**TASK REQUIREMENTS**
Quote the commentary on Europe's news below from "But the Belarusian" to "own regime nothing.", word for word.

**READING PASSAGE**
╭──
Europe has been overrun by big news stories this week. The migration issue has moved from Belarus to the English Channel, as Lukashenko appeared to back down and offer repatriation flights back to the middle-eastern trouble spots from whence the migrants had been enticed. Needless to say, he has replaced one type of suffering with another.

But the Belarusian dictator has achieved one clear end in all of this. His own subjects will not be able to walk across the border into the European Union once the Poles, the Lithuanians and the Latvians have finished building fences that have cost his own regime nothing.

The migrant crisis in the Channel appears to be getting worse rather than better with entrenched mutual misunderstandings in both London and Paris. With some reason, the French blame the UK’s unregulated labour market for the pull factor, which is otherwise unaccountable.

The Brits blame the French for not keeping the migrants and refugees on the European side of the Channel, although why they should be obliged to do this remains a total mystery, unless you are an anti-European politico in London and can’t see reason even if it’s standing right before you.

And then there’s the rapidly worsening coronavirus and individual countries’ own responses. There has been movement towards reason in this case, as national leaders across Europe lay the blame not on each other, but on those who refuse to be jabbed to protect themselves and each other.
╰──
**DATASET EXCERPT**
╭──
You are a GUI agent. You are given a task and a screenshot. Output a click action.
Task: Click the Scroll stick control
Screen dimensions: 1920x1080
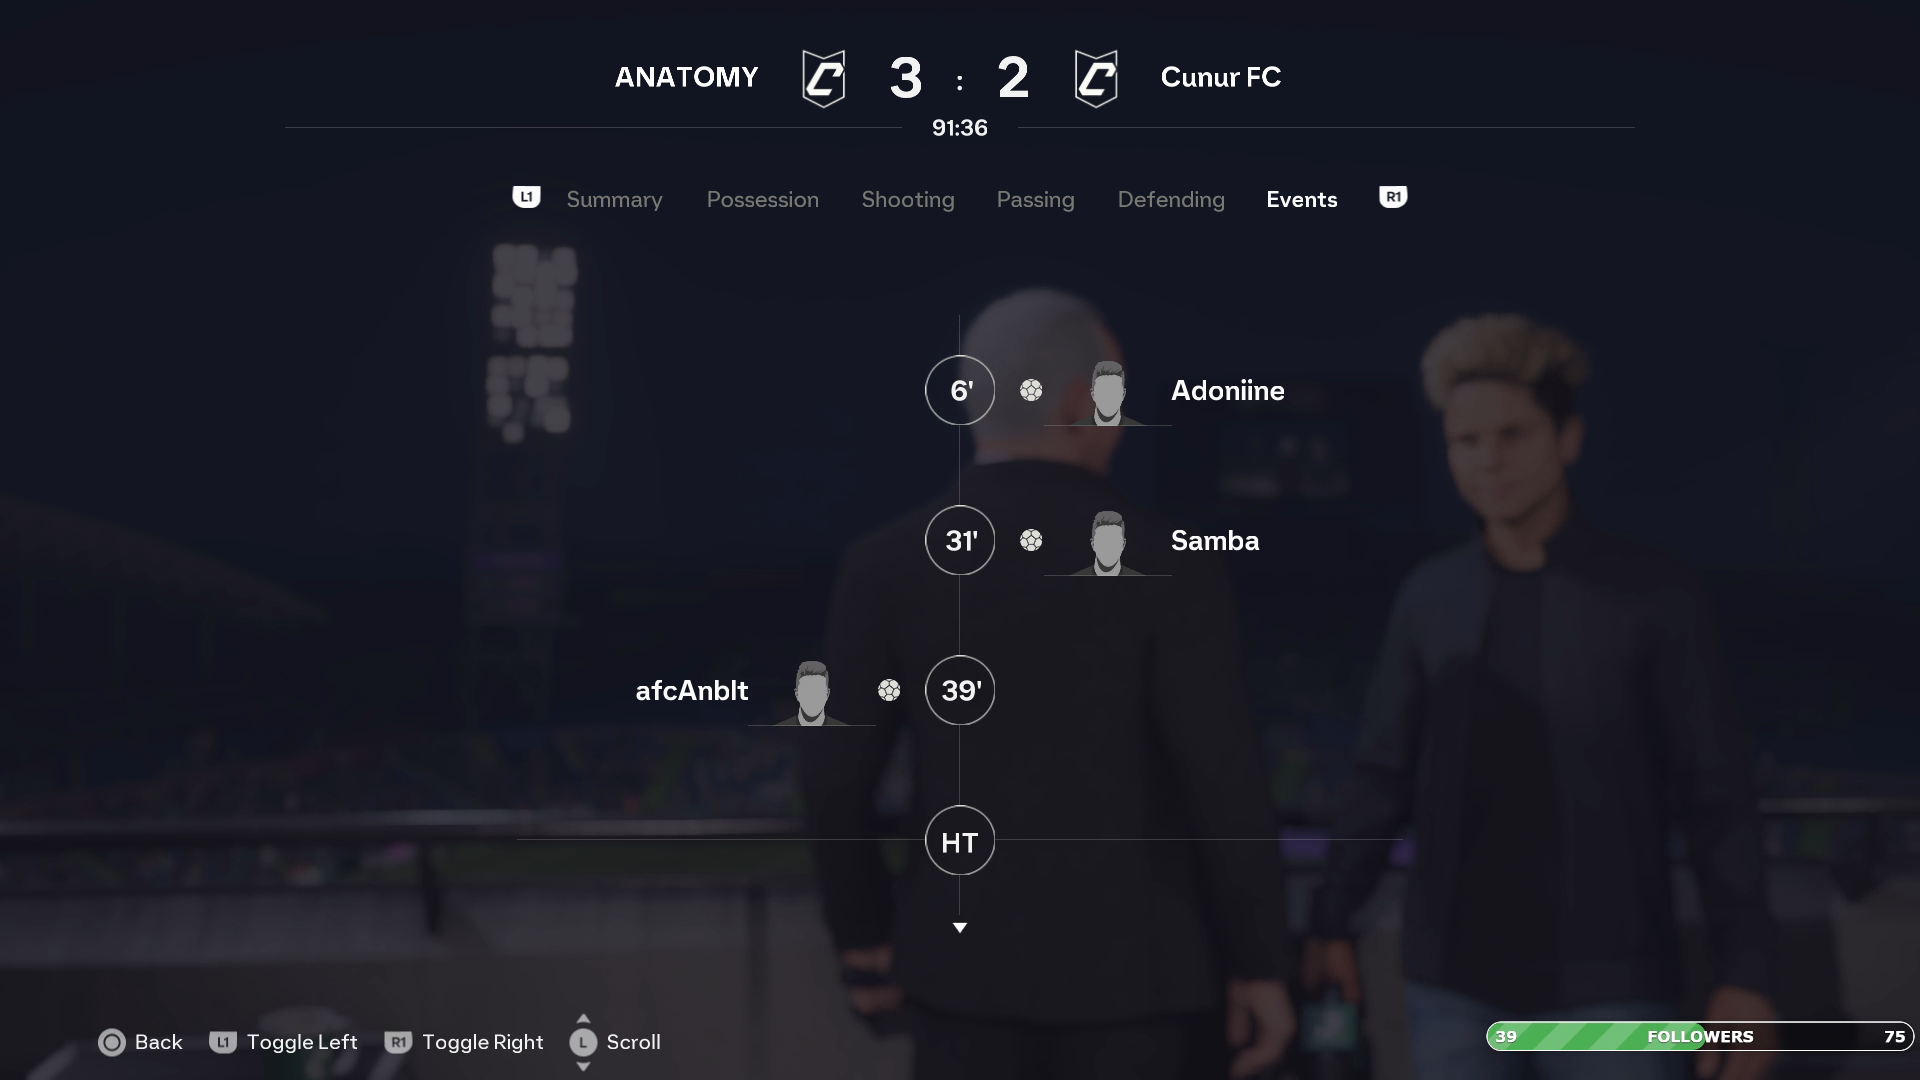tap(583, 1042)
╰──
**YOUR RESPONSE**
But the Belarusian dictator has achieved one clear end in all of this. His own subjects will not be able to walk across the border into the European Union once the Poles, the Lithuanians and the Latvians have finished building fences that have cost his own regime nothing.